It's simply a terrible idea to soak rubber parts in solvent. By doing so, he has dramatically shortened the service life of your bushings.

Secondly, soaking the parts in turpentine is NOT what the factory manual recommends. The factory manual explicitly calls for soap and water. See post #40.

The generic stuck the bushing on the arm approach he did for you is also bad. Here's what the factory instructions have to say about that -
Do you really think he got the bushing installed on the arm at the correct measurement +/- 1mm?

Finally, why do you think they even bother producing torque specs? Is an impact wrench good enough?

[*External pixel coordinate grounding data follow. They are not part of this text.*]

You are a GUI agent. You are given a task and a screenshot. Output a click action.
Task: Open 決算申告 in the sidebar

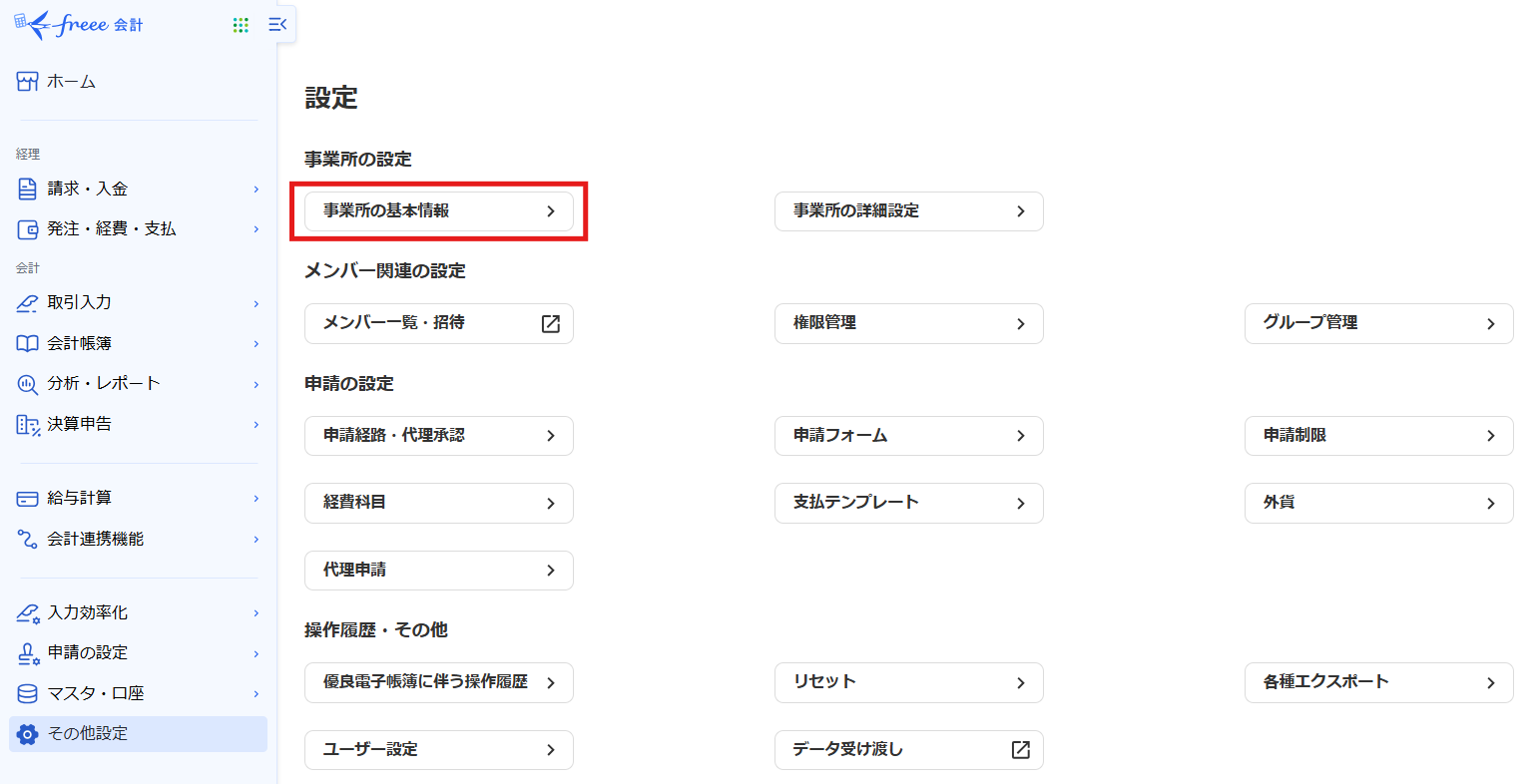[x=80, y=424]
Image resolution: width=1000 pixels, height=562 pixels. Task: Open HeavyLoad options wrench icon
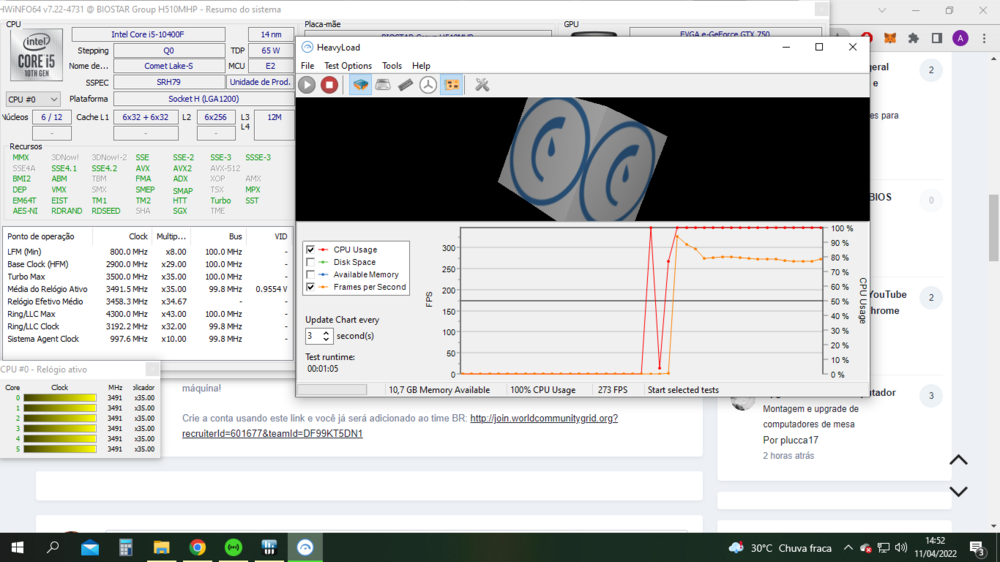(x=482, y=85)
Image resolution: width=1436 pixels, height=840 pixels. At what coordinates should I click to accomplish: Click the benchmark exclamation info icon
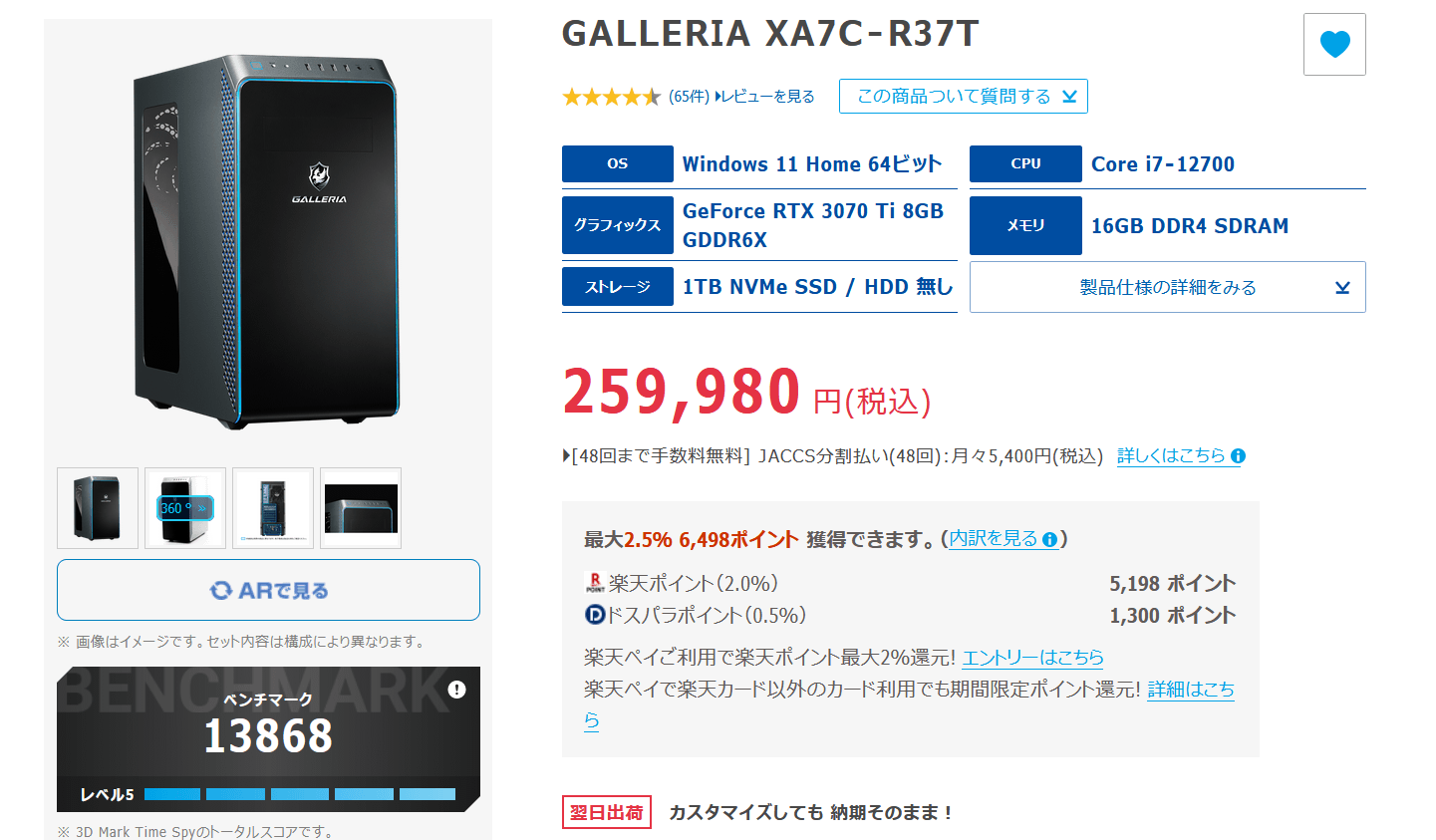pyautogui.click(x=457, y=690)
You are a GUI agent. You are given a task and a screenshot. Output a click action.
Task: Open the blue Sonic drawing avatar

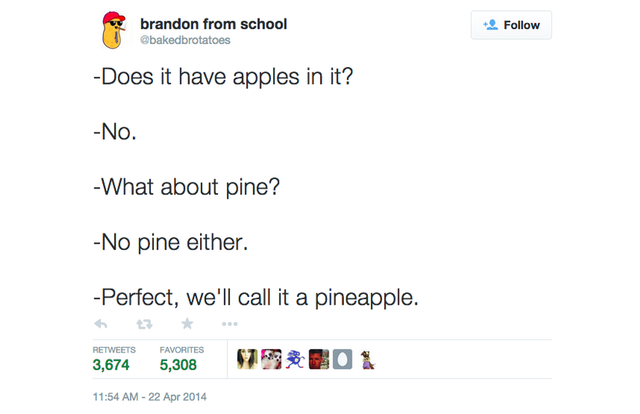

People have problems after wheel bolts are installed using only an impact wrench, so do you really think it is a good idea to install suspension parts that way?


well, the measured it to where the old bushing was, and he used that, to get the distance.
how does turpentine shorten the i read about it last night and it really doesnt seem that harmful, in either case, im not worried about it, it doesnt seem very different from using oil. he says he does it on all his cars, so it must work


as for the torque specs, well, that one was kinda on my mind, i plan on going back under there and tightening them to specs later, maybe next week when i know its fully settled in.

the thing about torque specs tho, from what ive seen on my bike, screws can still back out even when you torque em to spec, i see this all the time on my bike, my personal trick is,, to loctite everything.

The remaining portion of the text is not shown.